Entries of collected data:
◇ ◇ ◇ ◇ ◇ ◇ ◇
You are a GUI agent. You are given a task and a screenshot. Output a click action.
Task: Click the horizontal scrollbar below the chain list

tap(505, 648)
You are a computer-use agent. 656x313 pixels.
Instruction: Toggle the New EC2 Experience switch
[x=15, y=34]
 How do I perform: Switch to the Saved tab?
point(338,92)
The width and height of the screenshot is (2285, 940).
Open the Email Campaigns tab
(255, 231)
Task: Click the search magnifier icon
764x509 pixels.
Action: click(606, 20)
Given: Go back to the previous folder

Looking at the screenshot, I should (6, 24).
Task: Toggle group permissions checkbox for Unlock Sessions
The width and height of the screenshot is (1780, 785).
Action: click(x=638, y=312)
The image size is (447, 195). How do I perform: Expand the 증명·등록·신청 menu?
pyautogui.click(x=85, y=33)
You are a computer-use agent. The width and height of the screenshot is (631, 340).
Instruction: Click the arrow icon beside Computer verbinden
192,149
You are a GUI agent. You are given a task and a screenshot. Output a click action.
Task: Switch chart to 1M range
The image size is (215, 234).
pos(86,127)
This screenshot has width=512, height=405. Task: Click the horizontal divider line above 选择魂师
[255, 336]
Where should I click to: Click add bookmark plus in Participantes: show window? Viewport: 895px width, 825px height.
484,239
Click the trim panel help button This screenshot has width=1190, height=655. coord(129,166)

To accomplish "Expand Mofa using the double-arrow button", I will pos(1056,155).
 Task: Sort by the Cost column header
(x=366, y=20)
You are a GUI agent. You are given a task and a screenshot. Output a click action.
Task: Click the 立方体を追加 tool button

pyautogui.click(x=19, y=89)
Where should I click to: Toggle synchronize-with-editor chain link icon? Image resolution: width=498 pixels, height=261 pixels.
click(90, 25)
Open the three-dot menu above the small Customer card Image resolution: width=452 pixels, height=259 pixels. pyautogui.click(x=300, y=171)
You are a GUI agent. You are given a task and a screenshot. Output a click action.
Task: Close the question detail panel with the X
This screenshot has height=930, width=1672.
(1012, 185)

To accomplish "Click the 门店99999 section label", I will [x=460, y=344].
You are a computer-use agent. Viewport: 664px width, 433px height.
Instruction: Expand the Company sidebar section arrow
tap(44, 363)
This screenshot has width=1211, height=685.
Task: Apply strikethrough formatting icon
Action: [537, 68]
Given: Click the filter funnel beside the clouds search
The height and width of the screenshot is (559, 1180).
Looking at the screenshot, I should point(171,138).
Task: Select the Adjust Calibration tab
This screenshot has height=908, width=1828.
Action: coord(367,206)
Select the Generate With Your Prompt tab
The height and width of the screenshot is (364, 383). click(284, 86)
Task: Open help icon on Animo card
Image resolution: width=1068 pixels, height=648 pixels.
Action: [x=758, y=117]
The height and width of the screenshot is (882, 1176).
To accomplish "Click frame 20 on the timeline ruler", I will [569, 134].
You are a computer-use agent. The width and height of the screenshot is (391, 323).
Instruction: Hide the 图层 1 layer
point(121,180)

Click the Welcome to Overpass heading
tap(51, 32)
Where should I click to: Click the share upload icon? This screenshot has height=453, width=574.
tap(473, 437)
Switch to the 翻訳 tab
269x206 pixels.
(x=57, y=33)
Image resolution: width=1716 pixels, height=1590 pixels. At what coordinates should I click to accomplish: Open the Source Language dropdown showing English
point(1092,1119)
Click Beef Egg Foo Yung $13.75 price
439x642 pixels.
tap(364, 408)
◇ ◇ ◇ ◇ ◇ ◇ ◇
Task to carry out:
Rewrite all of the lines above as a numbered list, omitting the blank ones.

Solution to the problem:
1. You are a GUI agent. You are given a task and a screenshot. Output a click action.
2. Task: Click the horizontal scrollbar below the chain list
3. tap(505, 648)
4. You are a computer-use agent. 656x313 pixels.
5. Instruction: Toggle the New EC2 Experience switch
6. [x=15, y=34]
7.  How do I perform: Switch to the Saved tab?
8. point(338,92)
9. The width and height of the screenshot is (2285, 940).
10. Open the Email Campaigns tab
11. (255, 231)
12. Task: Click the search magnifier icon
13. 764x509 pixels.
14. Action: click(606, 20)
15. Given: Go back to the previous folder
16. Looking at the screenshot, I should (6, 24).
17. Task: Toggle group permissions checkbox for Unlock Sessions
18. The width and height of the screenshot is (1780, 785).
19. Action: click(x=638, y=312)
20. The image size is (447, 195). How do I perform: Expand the 증명·등록·신청 menu?
21. pyautogui.click(x=85, y=33)
22. You are a computer-use agent. The width and height of the screenshot is (631, 340).
23. Instruction: Click the arrow icon beside Computer verbinden
24. 192,149
25. You are a GUI agent. You are given a task and a screenshot. Output a click action.
26. Task: Switch chart to 1M range
27. The image size is (215, 234).
28. pos(86,127)
29. This screenshot has width=512, height=405. Task: Click the horizontal divider line above 选择魂师
30. [255, 336]
31. Where should I click to: Click add bookmark plus in Participantes: show window? Viewport: 895px width, 825px height.
32. 484,239
33. Click the trim panel help button This screenshot has width=1190, height=655. coord(129,166)
34. To accomplish "Expand Mofa using the double-arrow button", I will pos(1056,155).
35.  Task: Sort by the Cost column header
36. (x=366, y=20)
37. You are a GUI agent. You are given a task and a screenshot. Output a click action.
38. Task: Click the 立方体を追加 tool button
39. pyautogui.click(x=19, y=89)
40. Where should I click to: Toggle synchronize-with-editor chain link icon? Image resolution: width=498 pixels, height=261 pixels.
41. click(90, 25)
42. Open the three-dot menu above the small Customer card Image resolution: width=452 pixels, height=259 pixels. pyautogui.click(x=300, y=171)
43. You are a GUI agent. You are given a task and a screenshot. Output a click action.
44. Task: Close the question detail panel with the X
45. This screenshot has height=930, width=1672.
46. (1012, 185)
47. To accomplish "Click the 门店99999 section label", I will [x=460, y=344].
48. You are a computer-use agent. Viewport: 664px width, 433px height.
49. Instruction: Expand the Company sidebar section arrow
50. tap(44, 363)
51. This screenshot has width=1211, height=685.
52. Task: Apply strikethrough formatting icon
53. Action: [537, 68]
54. Given: Click the filter funnel beside the clouds search
55. The height and width of the screenshot is (559, 1180).
56. Looking at the screenshot, I should point(171,138).
57. Task: Select the Adjust Calibration tab
58. This screenshot has height=908, width=1828.
59. Action: coord(367,206)
60. Select the Generate With Your Prompt tab
61. The height and width of the screenshot is (364, 383). click(284, 86)
62. Task: Open help icon on Animo card
63. Image resolution: width=1068 pixels, height=648 pixels.
64. Action: [x=758, y=117]
65. The height and width of the screenshot is (882, 1176).
66. To accomplish "Click frame 20 on the timeline ruler", I will [569, 134].
67. You are a computer-use agent. The width and height of the screenshot is (391, 323).
68. Instruction: Hide the 图层 1 layer
69. point(121,180)
70. Click the Welcome to Overpass heading
71. tap(51, 32)
72. Where should I click to: Click the share upload icon? This screenshot has height=453, width=574.
73. tap(473, 437)
74. Switch to the 翻訳 tab
75. 269x206 pixels.
76. (x=57, y=33)
77. Image resolution: width=1716 pixels, height=1590 pixels. At what coordinates should I click to accomplish: Open the Source Language dropdown showing English
78. point(1092,1119)
79. Click Beef Egg Foo Yung $13.75 price
80. 439x642 pixels.
81. tap(364, 408)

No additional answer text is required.